I like to carp fish to especially on light tackle. I bowfish for a hobby and there's so many carp that I don't think it's possible to wipe out the species 





Posted using Outdoor Hub Campfire


----------



## BottomBouncer (Jan 20, 2005)

I knew alum had a good carp population but never realized how many until this season since I've had a boat to use. They are packed in every cove. It could do the lake good to get some of those 10lb and under fish out.


----------



## polebender (Oct 29, 2011)

delaware*fish*freak said:


> I like to carp fish to especially on light tackle. I bowfish for a hobby and there's so many carp that I don't think it's possible to wipe out the species
> 
> 
> 
> ...


You'll never have enough arrows or rope to wipe out the carp population. You'll never be able to take the "crap" out of carp. But the good side is, you'll have fertilizer forever!


----------



## Lundy (Apr 5, 2004)

JimmyMac said:


> .
> 
> 
> If the ODNR knew the objective of bowfishers was to wipe out a species, they would quickly regulate the crap out of it, I'm sure.

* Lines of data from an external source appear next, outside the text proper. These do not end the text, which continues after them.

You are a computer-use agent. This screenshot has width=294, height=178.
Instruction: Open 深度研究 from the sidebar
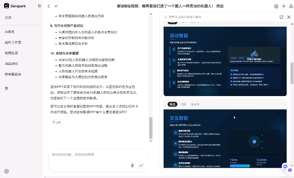click(11, 63)
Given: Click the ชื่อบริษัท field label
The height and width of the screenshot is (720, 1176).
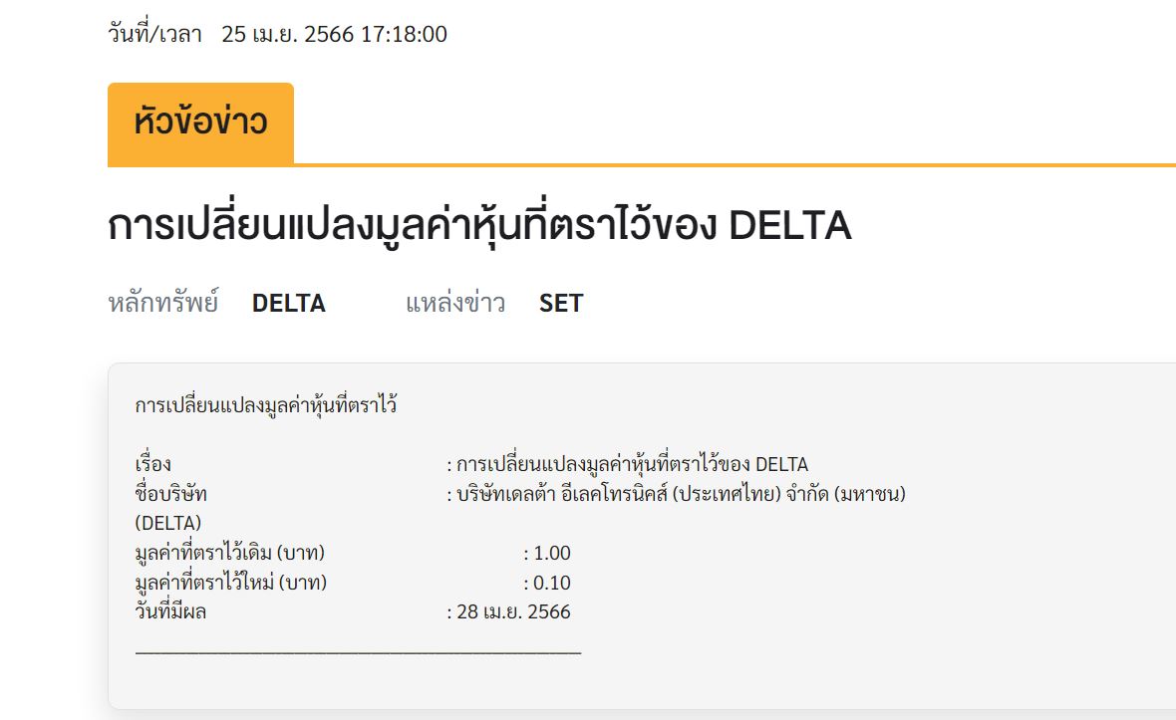Looking at the screenshot, I should pos(171,494).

I don't think they would regulate it, I think the ODNR would give them a medal if they could actually eliminate carp from a body of water by bowfishing and drive them in limo's with a police escort to next lake to start all over again.

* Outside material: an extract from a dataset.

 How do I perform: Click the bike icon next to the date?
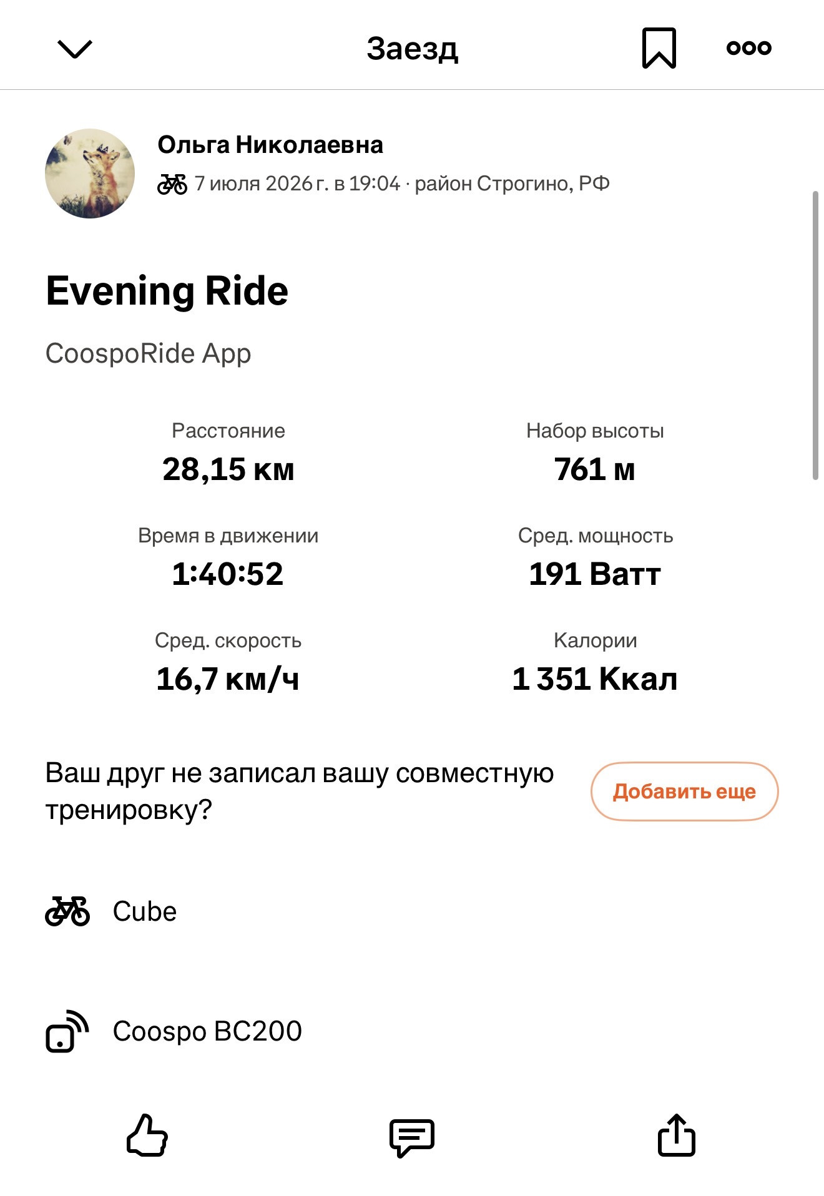click(x=172, y=184)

I don't think there should be any fear of anyone eliminating carp from a body of water by bowfishing, we tried , can't be done.


----------



## T-180 (Oct 18, 2005)

Lundy said:


> I don't think they would regulate it, I think the ODNR would give them a medal if they could actually eliminate carp from a body of water by bowfishing and drive them in limo's with a police escort to next lake to start all over again.
> 
> I don't think there should be any fear of anyone eliminating carp from a body of water by bowfishing, we tried , can't be done.

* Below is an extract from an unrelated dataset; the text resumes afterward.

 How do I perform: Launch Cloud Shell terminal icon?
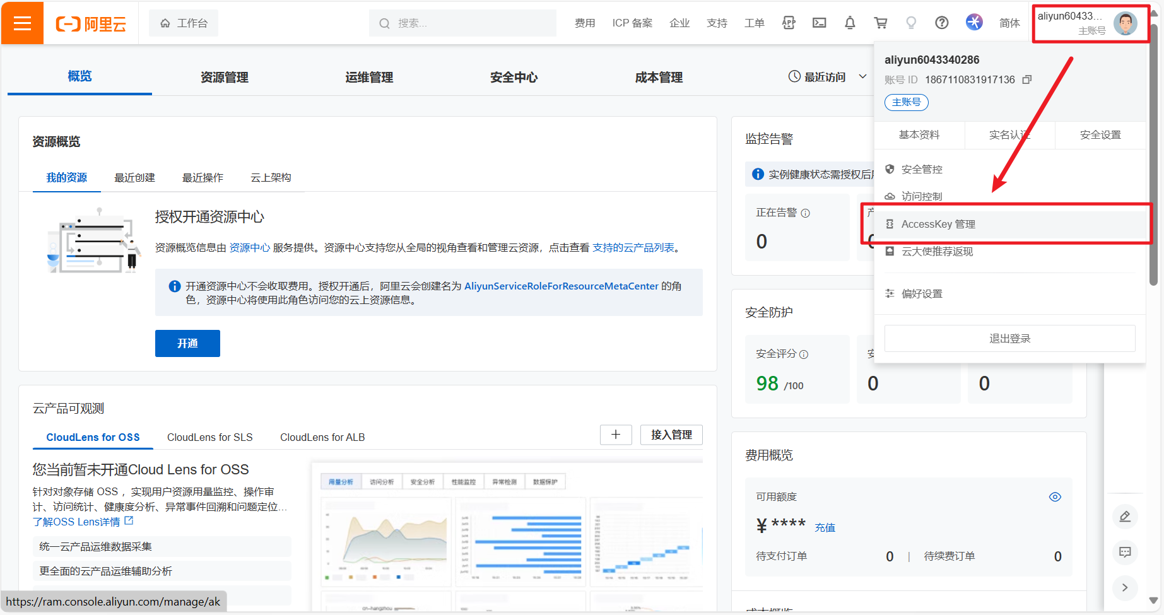point(819,23)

Exactly Lundy !! The ODNR would love to see them eliminated completely, but that will never happen as they reproduce like rats on roids.


----------



## JimmyMac (Feb 18, 2011)

T-180 said:


> Exactly Lundy !! The ODNR would love to see them eliminated completely, but that will never happen as they reproduce like rats on roids.


It would be a shame if they really felt like that. Carp fishing is a multi billion dollar a year buiseness in the UK. It gets more and more popular every year in the US.


----------



## T-180 (Oct 18, 2005)

They belong in Europe, not here & the number of carp fisherman is a drop in the bucket compared to ones fishing for other species. I enjoy catching some every year, but I also realize their impact.


----------



## Putty (Jul 22, 2013)

Nice catch there!


----------



## delaware*fish*freak (May 28, 2012)

Putty said:


> Nice catch there!



Thanks!


Posted using Outdoor Hub Campfire


----------